— SET EXERCISE —
Report only the number of lines in the entries below that contain the word "temperature".

— THE DATA —
— begin —
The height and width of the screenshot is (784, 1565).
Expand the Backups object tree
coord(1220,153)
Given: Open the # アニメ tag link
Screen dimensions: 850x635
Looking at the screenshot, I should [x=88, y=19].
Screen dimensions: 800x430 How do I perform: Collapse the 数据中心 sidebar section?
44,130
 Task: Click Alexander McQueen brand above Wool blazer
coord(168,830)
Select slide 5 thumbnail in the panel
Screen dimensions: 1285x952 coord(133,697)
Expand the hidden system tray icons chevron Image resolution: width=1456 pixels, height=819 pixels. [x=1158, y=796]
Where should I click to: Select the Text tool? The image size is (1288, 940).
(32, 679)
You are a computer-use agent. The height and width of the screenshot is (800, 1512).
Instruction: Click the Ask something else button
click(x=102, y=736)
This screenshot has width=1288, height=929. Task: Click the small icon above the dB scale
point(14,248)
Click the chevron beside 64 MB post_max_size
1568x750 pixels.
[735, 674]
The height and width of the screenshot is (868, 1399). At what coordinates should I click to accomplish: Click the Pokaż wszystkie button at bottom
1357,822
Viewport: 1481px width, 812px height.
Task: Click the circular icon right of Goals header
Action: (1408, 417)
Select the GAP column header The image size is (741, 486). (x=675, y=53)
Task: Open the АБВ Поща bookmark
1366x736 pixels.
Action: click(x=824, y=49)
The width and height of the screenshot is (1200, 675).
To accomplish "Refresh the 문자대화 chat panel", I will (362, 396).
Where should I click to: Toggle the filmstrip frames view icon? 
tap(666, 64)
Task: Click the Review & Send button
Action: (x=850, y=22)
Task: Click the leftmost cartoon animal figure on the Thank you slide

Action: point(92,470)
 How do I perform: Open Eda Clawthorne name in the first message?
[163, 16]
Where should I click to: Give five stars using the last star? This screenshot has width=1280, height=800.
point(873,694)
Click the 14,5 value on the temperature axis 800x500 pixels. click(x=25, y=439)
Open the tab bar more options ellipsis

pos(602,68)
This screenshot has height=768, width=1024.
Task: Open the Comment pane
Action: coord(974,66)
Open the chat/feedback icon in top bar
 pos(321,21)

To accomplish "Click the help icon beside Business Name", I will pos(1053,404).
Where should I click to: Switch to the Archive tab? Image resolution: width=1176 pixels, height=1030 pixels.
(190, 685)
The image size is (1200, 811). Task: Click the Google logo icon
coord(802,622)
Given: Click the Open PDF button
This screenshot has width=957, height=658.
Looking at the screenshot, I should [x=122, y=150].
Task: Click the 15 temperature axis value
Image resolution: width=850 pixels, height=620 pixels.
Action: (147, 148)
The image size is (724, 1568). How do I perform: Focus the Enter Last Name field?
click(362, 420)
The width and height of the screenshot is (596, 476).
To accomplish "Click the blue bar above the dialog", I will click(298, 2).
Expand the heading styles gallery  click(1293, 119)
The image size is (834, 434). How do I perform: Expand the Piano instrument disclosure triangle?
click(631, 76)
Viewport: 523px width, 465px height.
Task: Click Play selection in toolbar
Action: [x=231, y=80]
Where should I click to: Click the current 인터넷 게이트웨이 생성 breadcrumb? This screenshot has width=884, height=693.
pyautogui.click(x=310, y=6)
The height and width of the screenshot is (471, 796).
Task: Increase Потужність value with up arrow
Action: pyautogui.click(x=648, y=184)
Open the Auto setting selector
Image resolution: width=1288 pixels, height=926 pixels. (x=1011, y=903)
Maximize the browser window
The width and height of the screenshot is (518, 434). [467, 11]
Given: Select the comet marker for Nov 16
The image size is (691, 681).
— end —
— REPLY TO THE EXERCISE —
2